Downtown Reno is continuing to evolve including the Fourth Street Corridor.
To highlight the development in the district, CREW of Northern Nevada held a panel discussion luncheon Wednesday, March 15 at the Atlantis Resort Casino Spa. The event allowed business owners and leaders from the Fourth Street Corridor to discuss revitalization and growth in the area as well as some of the challenges and obstacles the district currently faces.
Noah Silverman, co-founder and executive director of the Reno Bike Project, said that the biggest challenge that the district faces is “the perception that the homeless community brings.”
The panelists said that the perception is more of the challenge for businesses in the district than the issue of homelessness itself.
“The homelessness seems to be a bigger issue than it actually is,” Chris Shanks, owner of The Depot, Louis’ Basque Corner as well as a commercial broker at Dickson Commercial Group, said.
Shanks said while they do have a couple of incidents a year, businesses in Midtown and downtown also face similar issues.
“The homeless shelter gets a bad rap for what it does.” Pat Cashell, the regional director for Volunteers of America, which runs Reno’s homeless shelter located on Record Street, said. “We are not the cause of homelessness we are trying to eliminate it in the community.”
Cashell said that the issue is manageable right now but he cautioned that as Reno continues to grow the homeless population will increase if the community does not work to come up with innovated solutions to address the issue.
He also explained that much of the homeless population suffers from mental illness, and while the job market is improving it will not necessarily help alleviate the homelessness issue.
“It is great that the job market is improving,” Cashell said. “…This isn’t a population that is employable.”
Aside from this challenge, the panelists also highlighted many other aspects of the corridor.
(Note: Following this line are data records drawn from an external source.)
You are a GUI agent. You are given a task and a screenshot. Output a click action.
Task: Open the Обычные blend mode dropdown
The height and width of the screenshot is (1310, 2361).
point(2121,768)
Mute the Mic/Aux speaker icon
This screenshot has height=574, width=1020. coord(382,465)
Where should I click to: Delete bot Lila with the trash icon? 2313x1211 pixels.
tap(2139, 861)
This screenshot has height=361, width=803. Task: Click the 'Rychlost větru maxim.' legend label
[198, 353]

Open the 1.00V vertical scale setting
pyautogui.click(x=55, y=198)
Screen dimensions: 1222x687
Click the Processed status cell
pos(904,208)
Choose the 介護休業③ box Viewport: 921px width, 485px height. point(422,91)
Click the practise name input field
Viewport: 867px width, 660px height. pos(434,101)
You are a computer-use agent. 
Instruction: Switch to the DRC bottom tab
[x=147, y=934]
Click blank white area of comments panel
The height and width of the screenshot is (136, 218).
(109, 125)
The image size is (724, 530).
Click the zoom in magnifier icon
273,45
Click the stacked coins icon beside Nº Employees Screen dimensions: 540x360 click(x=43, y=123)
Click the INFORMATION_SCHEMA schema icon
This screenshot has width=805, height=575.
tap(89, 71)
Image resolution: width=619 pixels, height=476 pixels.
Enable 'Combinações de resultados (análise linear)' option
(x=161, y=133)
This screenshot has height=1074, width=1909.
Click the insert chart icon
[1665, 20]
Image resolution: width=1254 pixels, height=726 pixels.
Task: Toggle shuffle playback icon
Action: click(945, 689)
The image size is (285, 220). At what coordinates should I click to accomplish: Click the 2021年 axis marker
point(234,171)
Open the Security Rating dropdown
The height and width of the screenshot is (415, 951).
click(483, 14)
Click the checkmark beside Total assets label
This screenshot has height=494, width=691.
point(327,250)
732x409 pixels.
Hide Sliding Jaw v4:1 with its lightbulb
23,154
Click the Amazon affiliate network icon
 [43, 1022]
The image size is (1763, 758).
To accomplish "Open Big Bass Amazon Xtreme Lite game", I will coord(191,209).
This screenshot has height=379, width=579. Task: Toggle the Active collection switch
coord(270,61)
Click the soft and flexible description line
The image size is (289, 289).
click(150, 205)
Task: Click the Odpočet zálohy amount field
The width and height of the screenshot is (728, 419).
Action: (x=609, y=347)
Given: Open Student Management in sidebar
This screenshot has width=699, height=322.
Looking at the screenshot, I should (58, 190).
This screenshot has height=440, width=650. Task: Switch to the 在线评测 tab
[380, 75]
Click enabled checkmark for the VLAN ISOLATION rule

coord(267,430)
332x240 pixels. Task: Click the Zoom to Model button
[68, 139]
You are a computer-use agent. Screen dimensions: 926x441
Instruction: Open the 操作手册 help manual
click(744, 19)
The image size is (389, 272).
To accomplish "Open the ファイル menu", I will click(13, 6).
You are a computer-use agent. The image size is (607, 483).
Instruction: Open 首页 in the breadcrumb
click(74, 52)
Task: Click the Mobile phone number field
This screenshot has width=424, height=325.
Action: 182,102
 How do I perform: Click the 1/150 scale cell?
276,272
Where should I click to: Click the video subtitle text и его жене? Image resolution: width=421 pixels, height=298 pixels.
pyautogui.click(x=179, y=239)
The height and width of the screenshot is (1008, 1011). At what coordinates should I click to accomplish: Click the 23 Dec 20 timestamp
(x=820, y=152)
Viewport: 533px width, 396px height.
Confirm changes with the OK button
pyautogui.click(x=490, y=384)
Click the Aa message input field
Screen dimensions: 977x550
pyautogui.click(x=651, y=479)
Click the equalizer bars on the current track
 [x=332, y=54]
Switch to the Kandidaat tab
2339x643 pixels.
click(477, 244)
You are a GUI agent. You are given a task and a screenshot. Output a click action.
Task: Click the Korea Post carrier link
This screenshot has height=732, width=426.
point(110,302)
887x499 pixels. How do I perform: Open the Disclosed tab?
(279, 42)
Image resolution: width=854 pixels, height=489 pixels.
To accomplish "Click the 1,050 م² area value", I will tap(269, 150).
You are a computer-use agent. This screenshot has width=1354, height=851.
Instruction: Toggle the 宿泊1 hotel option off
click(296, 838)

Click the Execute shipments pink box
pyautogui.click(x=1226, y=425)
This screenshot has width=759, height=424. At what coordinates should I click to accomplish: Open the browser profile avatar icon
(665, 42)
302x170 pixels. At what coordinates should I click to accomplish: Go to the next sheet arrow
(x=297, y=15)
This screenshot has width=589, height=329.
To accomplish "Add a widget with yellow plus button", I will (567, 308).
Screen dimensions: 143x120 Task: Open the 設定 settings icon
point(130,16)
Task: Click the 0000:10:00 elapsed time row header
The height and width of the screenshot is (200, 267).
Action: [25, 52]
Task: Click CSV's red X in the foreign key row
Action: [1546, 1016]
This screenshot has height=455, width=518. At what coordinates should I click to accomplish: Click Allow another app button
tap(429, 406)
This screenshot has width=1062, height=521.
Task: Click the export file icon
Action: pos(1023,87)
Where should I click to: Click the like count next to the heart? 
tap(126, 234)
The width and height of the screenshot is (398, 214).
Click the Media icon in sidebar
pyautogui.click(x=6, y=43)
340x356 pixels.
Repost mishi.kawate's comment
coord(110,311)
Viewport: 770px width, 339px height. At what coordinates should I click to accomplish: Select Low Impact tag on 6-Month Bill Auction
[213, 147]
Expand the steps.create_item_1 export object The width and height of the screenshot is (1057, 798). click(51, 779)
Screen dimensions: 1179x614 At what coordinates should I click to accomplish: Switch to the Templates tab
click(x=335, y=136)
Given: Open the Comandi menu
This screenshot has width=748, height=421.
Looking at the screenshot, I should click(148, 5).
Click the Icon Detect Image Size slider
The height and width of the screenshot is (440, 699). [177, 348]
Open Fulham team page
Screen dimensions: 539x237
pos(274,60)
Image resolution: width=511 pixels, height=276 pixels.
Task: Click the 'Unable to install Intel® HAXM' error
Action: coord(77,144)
Work to upgrade the infrastructure is currently underway including moving utility lines underground.
“It is a friendly place to do business,” Shanks said, “There is a lot more parking than Midtown and downtown and a lot of big buildings and big lots.”
The district has seen revitalization with the addition of new businesses, breweries, and a new winery owned by one of the panelists at the event, Mike Steedman.
“I didn’t put my winery someplace else, I put my winery on Fourth Street because I want people to come down,” Steedman said, who is also the owner of Studio on Fourth.
“There is still a lot of opportunity,” Silverman said.
Shanks said that they need to add to the mix of businesses as the area continues to develop.
“I think that you need more than just bars and restaurants to get a healthy retail mix,” Shanks said.
“I think that we will have the Midtown effect to a certain degree,” Silverman said.
However, one attendee said that it is important for district creates its own identity as it continues to develop, whether that identity is the Brewery District or something else.
“I think let Midtown be Midtown and define yourself as something different because from a land use perspective you are already (different),” Cynthia Albright, senior associate of community development for Stantec, said.
The panelists said that district needs to continue to work with the City of Reno and RTC to bring more people to the area.
“It is just getting people down there and realizing it is safe,” Steedman said.